◆ Excerpt provided
►
More than 20 trade unions, charities and human-rights organisations have backed a call for an immediate and rapid inquiry into the government’s handling of the Covid-19 pandemic.
The British Medical Association, the human-rights charity Amnesty International and Disability Rights UK are among the groups that have cosigned a letter from the grassroots organisation Covid-19 Bereaved Families for Justice to the prime minister demanding an inquiry “to minimise further loss of life”.
The letter, dated 3 December, argues that instead of waiting until the pandemic is over, the public inquiry must be immediate and have a rapid-review phase that would report back “within weeks”.
“Any government, particularly during an unprecedented public health crisis, should be guided by the evidence, and we have never been more in need of swift, evidence-based policy recommendations,” the groups wrote.
There is precedent for such a rapid inquest, they added, citing the inquiry by Lord Justice Taylor into the Hillsborough disaster that took just 31 days to report back and recommended extra safety measures for football stadiums.
◄
◆ Source material
►
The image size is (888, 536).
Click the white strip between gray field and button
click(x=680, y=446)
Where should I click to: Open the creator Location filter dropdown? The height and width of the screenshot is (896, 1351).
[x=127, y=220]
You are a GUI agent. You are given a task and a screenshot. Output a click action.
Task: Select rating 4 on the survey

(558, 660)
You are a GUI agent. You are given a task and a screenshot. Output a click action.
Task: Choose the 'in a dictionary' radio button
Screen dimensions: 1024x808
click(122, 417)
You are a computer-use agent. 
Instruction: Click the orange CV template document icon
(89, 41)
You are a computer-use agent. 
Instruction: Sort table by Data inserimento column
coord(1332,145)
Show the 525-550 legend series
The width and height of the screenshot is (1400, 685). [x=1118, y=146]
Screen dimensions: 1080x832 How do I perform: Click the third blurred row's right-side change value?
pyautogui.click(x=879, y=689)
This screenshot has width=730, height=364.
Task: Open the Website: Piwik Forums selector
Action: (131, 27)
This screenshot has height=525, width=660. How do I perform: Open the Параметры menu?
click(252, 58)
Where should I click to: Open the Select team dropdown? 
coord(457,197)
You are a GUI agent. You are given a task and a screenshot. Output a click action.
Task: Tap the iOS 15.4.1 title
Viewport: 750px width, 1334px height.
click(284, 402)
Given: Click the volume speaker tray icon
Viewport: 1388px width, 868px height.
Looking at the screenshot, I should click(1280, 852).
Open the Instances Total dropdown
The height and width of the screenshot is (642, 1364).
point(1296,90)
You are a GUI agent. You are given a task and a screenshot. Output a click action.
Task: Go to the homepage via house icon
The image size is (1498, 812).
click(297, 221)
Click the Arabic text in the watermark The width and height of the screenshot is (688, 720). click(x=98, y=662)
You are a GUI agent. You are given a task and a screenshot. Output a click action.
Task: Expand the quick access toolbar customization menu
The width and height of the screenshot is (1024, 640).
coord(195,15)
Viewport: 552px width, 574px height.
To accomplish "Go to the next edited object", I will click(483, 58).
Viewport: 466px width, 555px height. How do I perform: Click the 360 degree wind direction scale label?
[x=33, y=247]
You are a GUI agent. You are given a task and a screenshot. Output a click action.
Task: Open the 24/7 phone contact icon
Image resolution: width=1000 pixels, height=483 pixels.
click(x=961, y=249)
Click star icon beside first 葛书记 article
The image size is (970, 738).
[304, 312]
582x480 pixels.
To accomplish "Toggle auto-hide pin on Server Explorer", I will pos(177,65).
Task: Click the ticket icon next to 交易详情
◄
◆ About this exercise
Copy word for word the stretch of the passage on the Covid-19 inquiry letter from "There is precedent" through "for football stadiums.".

◆ Expected output
There is precedent for such a rapid inquest, they added, citing the inquiry by Lord Justice Taylor into the Hillsborough disaster that took just 31 days to report back and recommended extra safety measures for football stadiums.